It seems there’s nothing Vitamin D can’t do. It’s becoming the kryptonite to all serious diseases. A 2009 review published by researchers from Loyola University Chicago Marcella Niehoff School of Nursing concluded that an adequate intake of vitamin D may prevent or delay the onset of diabetes and reduce complications for those who have already been diagnosed.
According to medicalnewstoday.com, “Vitamin D is quickly becoming the "it" nutrient.” To most of us, this is old news. But what that article—which actually is old news, being published in 2009—goes on to discuss is something new to me: vitamin D might help reduce the complications associated with diabetes, or even fight it off altogether.
Findings of a review article published in Diabetes Educator concluded that “adequate intake of vitamin D may prevent or delay the onset of diabetes and reduce complications for those who have already been diagnosed.” The review was conducted by a group of researchers from Loyola University Chicago Marcella Niehoff School of Nursing (home to the Center for Ethics in Nursing, the Center for Spiritual Leadership in Health Care, and the Center for Nursing Research).
Of the 23 million American suffering from diabetes, many also test low in vitamin D levels, and evidence suggests that D plays a big role in insulin sensitivity and secretion. Maintaining healthy levels is of utmost importance, as study co-founder Dr. Sue Penckofer, Ph.D, R.N., points out: “Vitamin D has widespread benefits for our health and certain chronic diseases in particular. This article further substantiates the role of this nutrient in the prevention and management of glucose intolerance and diabetes.”
There are two main causes of low vitamin D levels: poor nutrition and lack of adequate exposure to sunlight. The lack of sunlight is especially prominent during the cold winter months and for people who live at greater distances from the equator. However, the study notes that diet alone may not be sufficient to maintain healthy vitamin D levels. The article suggests that to maintain healthy levels of vitamin D, a combination of improved diet, increased exposure to sunlight and dietary supplements may be the best course of action.
Indeed, one of the studies examined for the review article took a look at 3,000 people with type 1 diabetes. The researchers found the people who took vitamin D supplements had a decreased risk in disease.

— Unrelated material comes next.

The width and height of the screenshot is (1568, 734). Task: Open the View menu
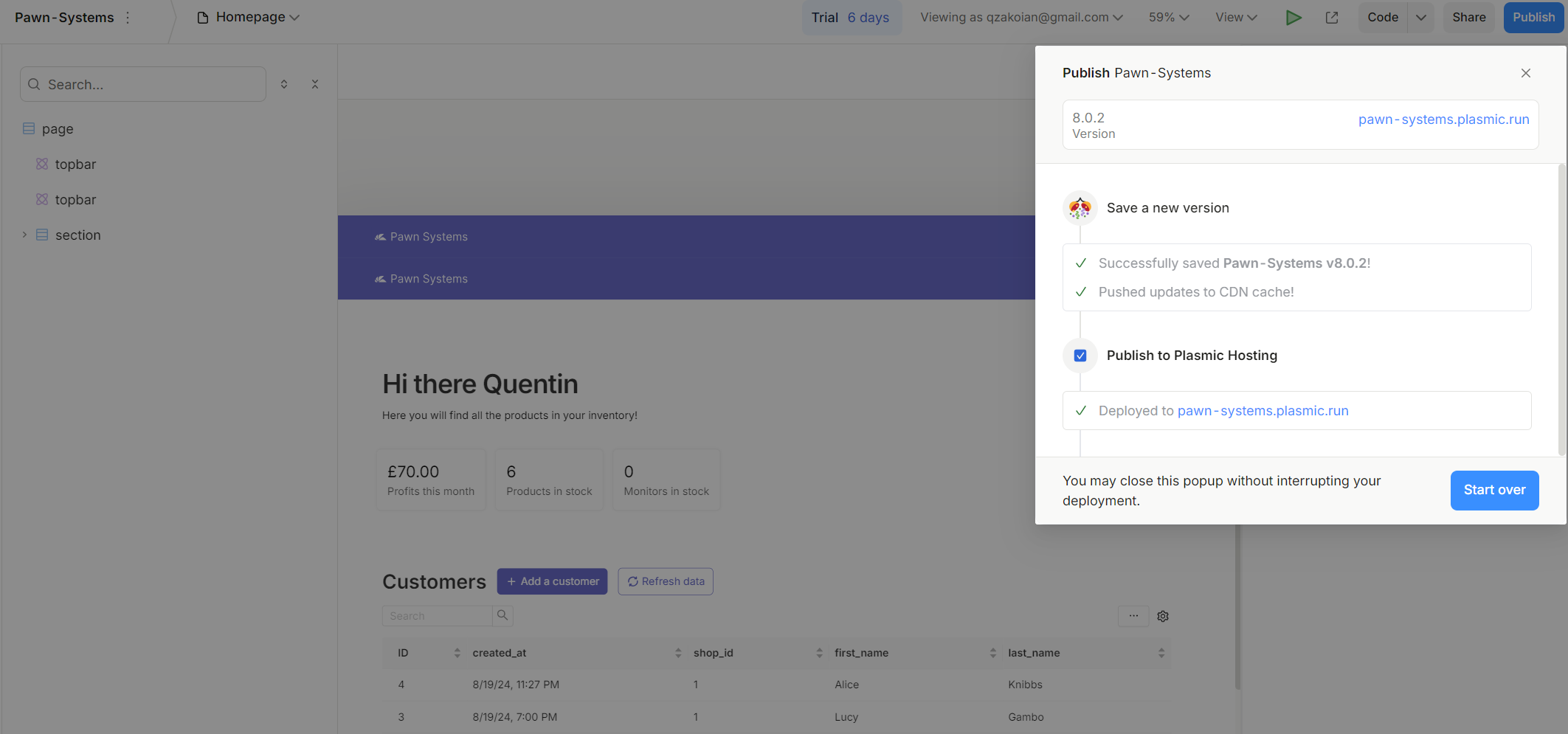point(1236,18)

Further observational studies of people with type 2 diabetes also showed that vitamin D supplements may be important in the prevention of the disease.
"Management of vitamin D deficiency may be a simple and cost-effective method to improve blood sugar control and prevent the serious complications associated with diabetes," said Joanne Kouba, Ph.D., R.D., L.D.N., study co-author and clinical assistant professor of dietetics.